RW - Writers should not be smart about what they write. They should write about what they care about. Entourage is about the biz and it's a huge success. The Player reached a lot of people and was vastly praised. What better movie is there than Singin' in the Rain? I, myself, wrote a Hollywood-background novel [Escape From Film School] that was based on (so far) [an] unproduced screenplay that was optioned and re-optioned over the years. Eventually I used it as the outline to a novel, sold the novel to a major NY publisher. It briefly showed up on the [New York] Times Best Seller list. I had a similar experience years ago with another entertainment business-based story, that started as a movie, was turned into a novel, then sold as a novel, and then was bought by a movie studio. This was set not in the movie business but the music business. Was that a smart idea? I don't think so. It's not the mere idea but the finished work that is smart.

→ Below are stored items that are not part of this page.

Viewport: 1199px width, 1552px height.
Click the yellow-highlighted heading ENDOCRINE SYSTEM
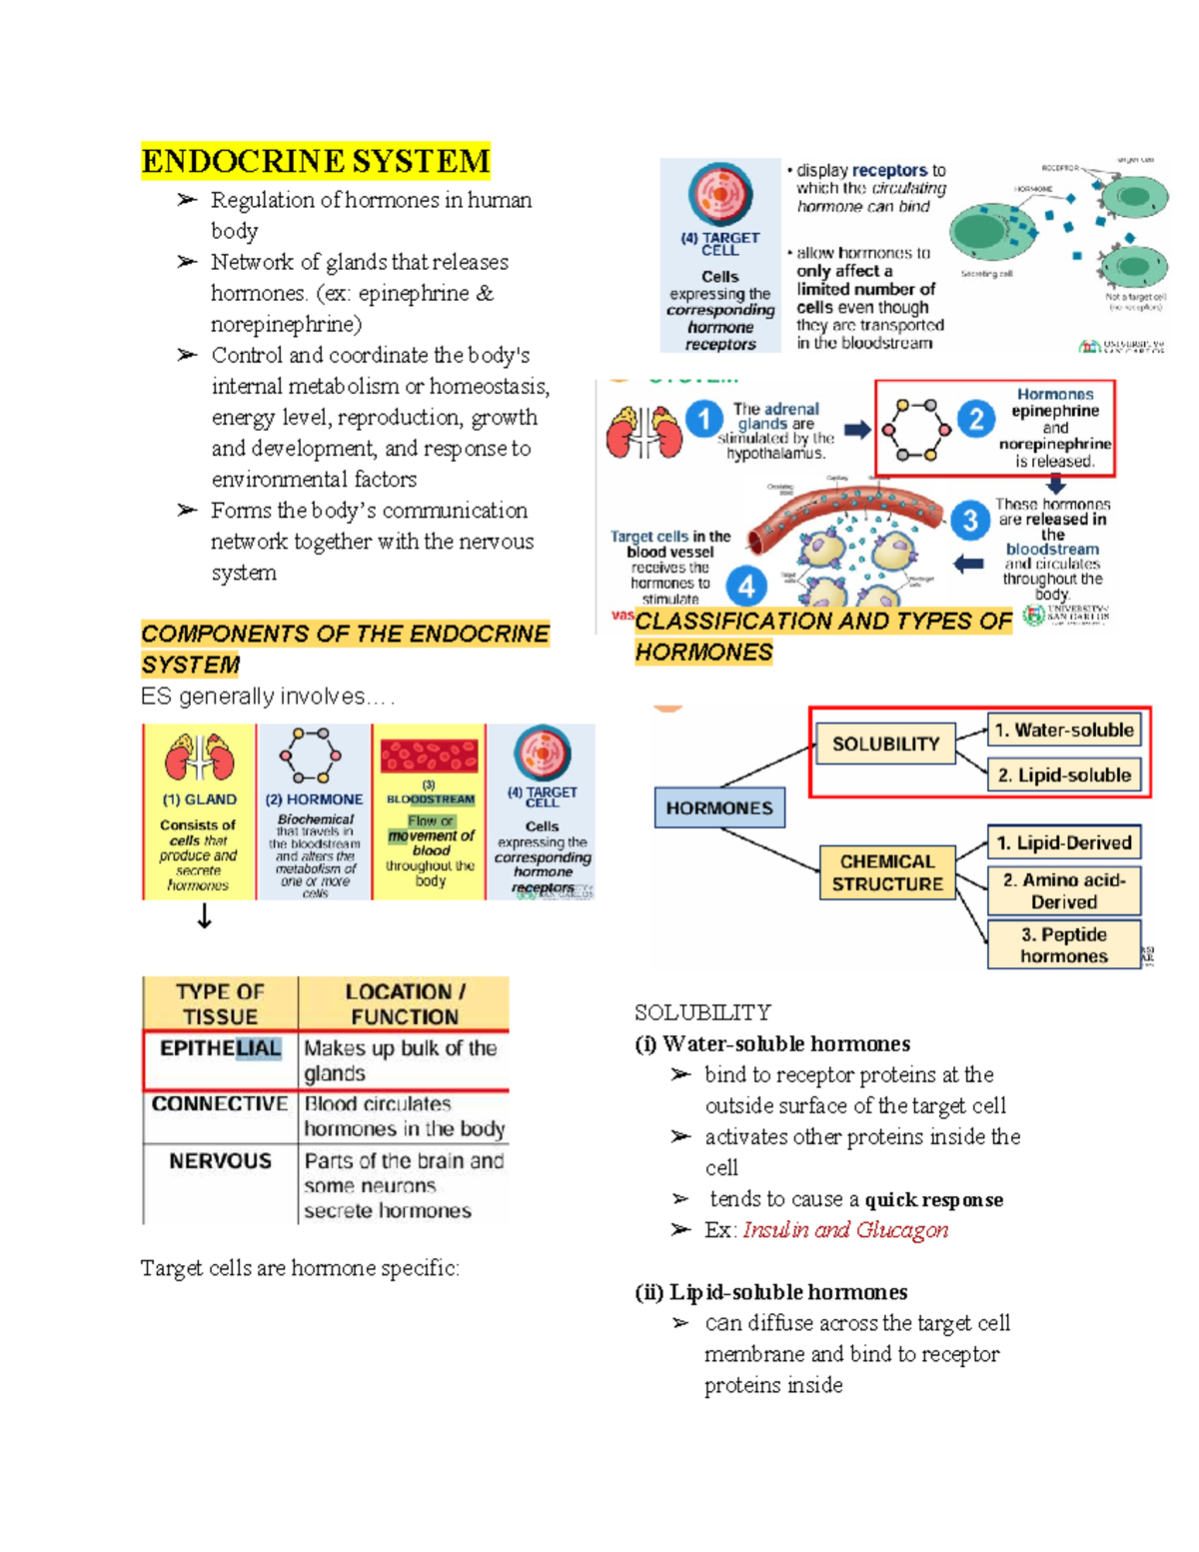pyautogui.click(x=316, y=161)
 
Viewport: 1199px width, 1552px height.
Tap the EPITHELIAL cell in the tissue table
pyautogui.click(x=221, y=1048)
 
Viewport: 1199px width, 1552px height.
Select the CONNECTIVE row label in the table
pyautogui.click(x=220, y=1104)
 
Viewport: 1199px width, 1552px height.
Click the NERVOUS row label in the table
pyautogui.click(x=220, y=1161)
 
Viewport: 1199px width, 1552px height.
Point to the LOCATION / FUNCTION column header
pyautogui.click(x=404, y=1003)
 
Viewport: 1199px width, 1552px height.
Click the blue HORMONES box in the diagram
pyautogui.click(x=719, y=807)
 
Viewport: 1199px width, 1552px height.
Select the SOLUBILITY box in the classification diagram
pyautogui.click(x=885, y=745)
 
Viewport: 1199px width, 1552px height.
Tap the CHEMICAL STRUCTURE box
pyautogui.click(x=887, y=872)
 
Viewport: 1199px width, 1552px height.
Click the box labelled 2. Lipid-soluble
pyautogui.click(x=1064, y=776)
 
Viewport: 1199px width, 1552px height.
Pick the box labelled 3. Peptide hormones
pyautogui.click(x=1064, y=945)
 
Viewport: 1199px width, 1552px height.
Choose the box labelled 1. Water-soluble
pyautogui.click(x=1064, y=731)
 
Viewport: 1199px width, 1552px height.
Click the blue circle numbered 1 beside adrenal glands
pyautogui.click(x=704, y=419)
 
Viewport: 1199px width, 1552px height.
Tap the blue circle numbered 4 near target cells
pyautogui.click(x=746, y=586)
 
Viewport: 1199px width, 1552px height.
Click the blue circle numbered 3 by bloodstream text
pyautogui.click(x=969, y=520)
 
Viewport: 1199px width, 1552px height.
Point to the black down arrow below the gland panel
pyautogui.click(x=204, y=916)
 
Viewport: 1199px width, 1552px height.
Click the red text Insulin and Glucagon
pyautogui.click(x=845, y=1230)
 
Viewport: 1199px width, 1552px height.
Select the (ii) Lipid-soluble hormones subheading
pyautogui.click(x=770, y=1292)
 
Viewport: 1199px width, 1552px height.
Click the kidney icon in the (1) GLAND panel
pyautogui.click(x=200, y=757)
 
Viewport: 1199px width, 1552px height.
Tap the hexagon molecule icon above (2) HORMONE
pyautogui.click(x=311, y=756)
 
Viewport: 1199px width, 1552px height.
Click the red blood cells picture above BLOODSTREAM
pyautogui.click(x=430, y=757)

My key principles: the smartest sales strategy is good writing.
LM - I thank you for consenting to this interview, and, if I could make one small request: in the next edition, please include an index. Writers like to go back and look things up, and your book is one that promises to be well-thumbed.
RW - Good point, Lee. I regret that there's no index. I'm really, really impressed by how carefully you've read the book. Even as I complain (good naturedly!) About how many questions you ask, they are smart questions and really got me to think and rethink my book. Even merely in the way you frame your questions I can see that you're a powerful writer, though I still think you gotta lose thirty pages of that epic horror script!
Next up, Richard’s guest post: Hail Hail Rock ‘n’ Roll—Screenwriting and the End of Adversity!
Lee A. Matthias
Quote of the Post:
I've argued repeatedly that ideas and concepts are useless. Lame ideas make great movies. Look at Star Wars. Citizen Kane. The idea is the single most overrated component in the equation. When you have a really great idea for a movie, that's all you have. What remains? Everything! Incident, anecdote, action, setting, character, dialogue. Great movies are not about ideas but stories.